`data-highlight` attribute

A custom Datastar attribute plugin that uses the CSS Custom Highlight API to add syntax highlighting to elements.

<pre data-highlight="json">
  {
    "foo": "bar",
    "baz": false
  }
</pre>

The example above is, in fact, using the plugin to style the html markup in the code snippet!

#Getting started

The plugin expects you to provide an import map that specifies the location of the datastar module, as well as any languages you want to support. To include languages, you must create an import mapping for each, using the module name format: data-highlight:<lang_code>.

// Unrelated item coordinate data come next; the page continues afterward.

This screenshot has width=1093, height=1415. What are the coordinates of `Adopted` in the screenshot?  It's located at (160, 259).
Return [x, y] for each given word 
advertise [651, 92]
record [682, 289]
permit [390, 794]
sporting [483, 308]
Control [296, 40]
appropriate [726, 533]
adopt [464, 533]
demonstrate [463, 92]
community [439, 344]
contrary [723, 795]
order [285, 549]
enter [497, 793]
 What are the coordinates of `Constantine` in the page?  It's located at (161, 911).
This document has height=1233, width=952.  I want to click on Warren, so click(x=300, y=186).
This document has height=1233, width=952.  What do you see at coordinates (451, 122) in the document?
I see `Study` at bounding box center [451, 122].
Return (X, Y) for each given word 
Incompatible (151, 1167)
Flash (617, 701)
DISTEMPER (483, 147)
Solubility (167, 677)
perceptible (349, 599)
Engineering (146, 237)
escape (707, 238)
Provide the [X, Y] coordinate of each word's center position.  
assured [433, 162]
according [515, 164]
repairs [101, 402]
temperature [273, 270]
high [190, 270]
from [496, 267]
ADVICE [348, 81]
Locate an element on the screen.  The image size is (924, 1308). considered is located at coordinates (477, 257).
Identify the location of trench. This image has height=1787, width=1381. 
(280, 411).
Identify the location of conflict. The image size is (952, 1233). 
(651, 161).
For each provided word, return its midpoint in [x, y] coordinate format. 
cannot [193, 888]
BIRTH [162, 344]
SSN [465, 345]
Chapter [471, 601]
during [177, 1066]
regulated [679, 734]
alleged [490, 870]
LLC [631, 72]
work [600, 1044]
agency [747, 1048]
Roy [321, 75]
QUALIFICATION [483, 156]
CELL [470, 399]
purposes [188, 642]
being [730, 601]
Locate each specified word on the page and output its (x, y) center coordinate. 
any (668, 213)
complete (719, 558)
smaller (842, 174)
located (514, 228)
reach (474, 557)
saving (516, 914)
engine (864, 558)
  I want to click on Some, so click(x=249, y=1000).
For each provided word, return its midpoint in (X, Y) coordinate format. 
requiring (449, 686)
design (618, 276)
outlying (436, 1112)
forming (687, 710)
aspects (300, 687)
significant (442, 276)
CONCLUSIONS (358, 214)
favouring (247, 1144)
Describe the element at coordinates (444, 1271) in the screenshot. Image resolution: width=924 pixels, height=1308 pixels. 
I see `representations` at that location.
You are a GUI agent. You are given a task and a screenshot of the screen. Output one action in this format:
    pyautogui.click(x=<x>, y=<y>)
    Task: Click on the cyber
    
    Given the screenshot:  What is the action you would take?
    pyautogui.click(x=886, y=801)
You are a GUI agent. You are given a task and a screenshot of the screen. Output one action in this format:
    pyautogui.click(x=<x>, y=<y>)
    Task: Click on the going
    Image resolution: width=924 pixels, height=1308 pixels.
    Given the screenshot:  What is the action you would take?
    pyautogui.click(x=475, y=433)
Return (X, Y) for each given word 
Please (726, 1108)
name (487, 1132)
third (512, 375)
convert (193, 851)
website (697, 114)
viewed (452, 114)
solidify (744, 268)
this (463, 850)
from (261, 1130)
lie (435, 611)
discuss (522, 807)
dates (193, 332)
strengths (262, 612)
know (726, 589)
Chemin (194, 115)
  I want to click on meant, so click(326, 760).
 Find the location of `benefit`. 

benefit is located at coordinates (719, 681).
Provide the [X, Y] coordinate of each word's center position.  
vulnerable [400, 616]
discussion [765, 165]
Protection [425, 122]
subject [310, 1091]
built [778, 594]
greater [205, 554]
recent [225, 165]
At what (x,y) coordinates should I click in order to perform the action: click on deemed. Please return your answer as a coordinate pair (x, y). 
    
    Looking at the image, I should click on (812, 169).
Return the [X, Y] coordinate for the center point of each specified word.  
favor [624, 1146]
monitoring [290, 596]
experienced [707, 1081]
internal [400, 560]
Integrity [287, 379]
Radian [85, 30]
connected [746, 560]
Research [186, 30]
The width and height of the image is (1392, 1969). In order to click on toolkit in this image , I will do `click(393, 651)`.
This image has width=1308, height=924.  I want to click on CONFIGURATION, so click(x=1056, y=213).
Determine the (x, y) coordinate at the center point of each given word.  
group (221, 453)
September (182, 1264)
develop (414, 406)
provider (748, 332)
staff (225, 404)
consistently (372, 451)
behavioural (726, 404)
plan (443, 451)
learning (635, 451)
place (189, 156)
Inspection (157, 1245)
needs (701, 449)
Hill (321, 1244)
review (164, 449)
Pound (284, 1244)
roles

Then, it's a simple matter of including a <script type="module"> element for the plugin and a <link rel="stylesheet"> with the relevant CSS. For example, the following configuration will enable highlighting for css, json, and html:

<script type="importmap">
  {
    "imports": {
      "datastar": "https://cdn.jsdelivr.net/gh/starfederation/datastar@1.0.0-RC.6/bundles/datastar.js",
      "data-highlight:css": "https://cdn.jsdelivr.net/gh/regaez/data-highlight@0.1.0/dist/tokenizerss/css.js",
      "data-highlight:json": "https://cdn.jsdelivr.net/gh/regaez/data-highlight@0.1.0/dist/tokenizerss/json.js",
      "data-highlight:html": "https://cdn.jsdelivr.net/gh/regaez/data-highlight@0.1.0/dist/tokenizerss/html.js"
    }
  }
</script>
<link href="https://cdn.jsdelivr.net/gh/regaez/data-highlight@0.1.0/data-highlight.css" rel="stylesheet">
<script type="module" src="https://cdn.jsdelivr.net/gh/regaez/data-highlight@0.1.0/dist/data-highlight.js"></script>

You can view the source code on Github. Check out the tokenizers directory to view all currently available language tokenizers.

#Examples

You can inspect the HTML to see how each of the examples work.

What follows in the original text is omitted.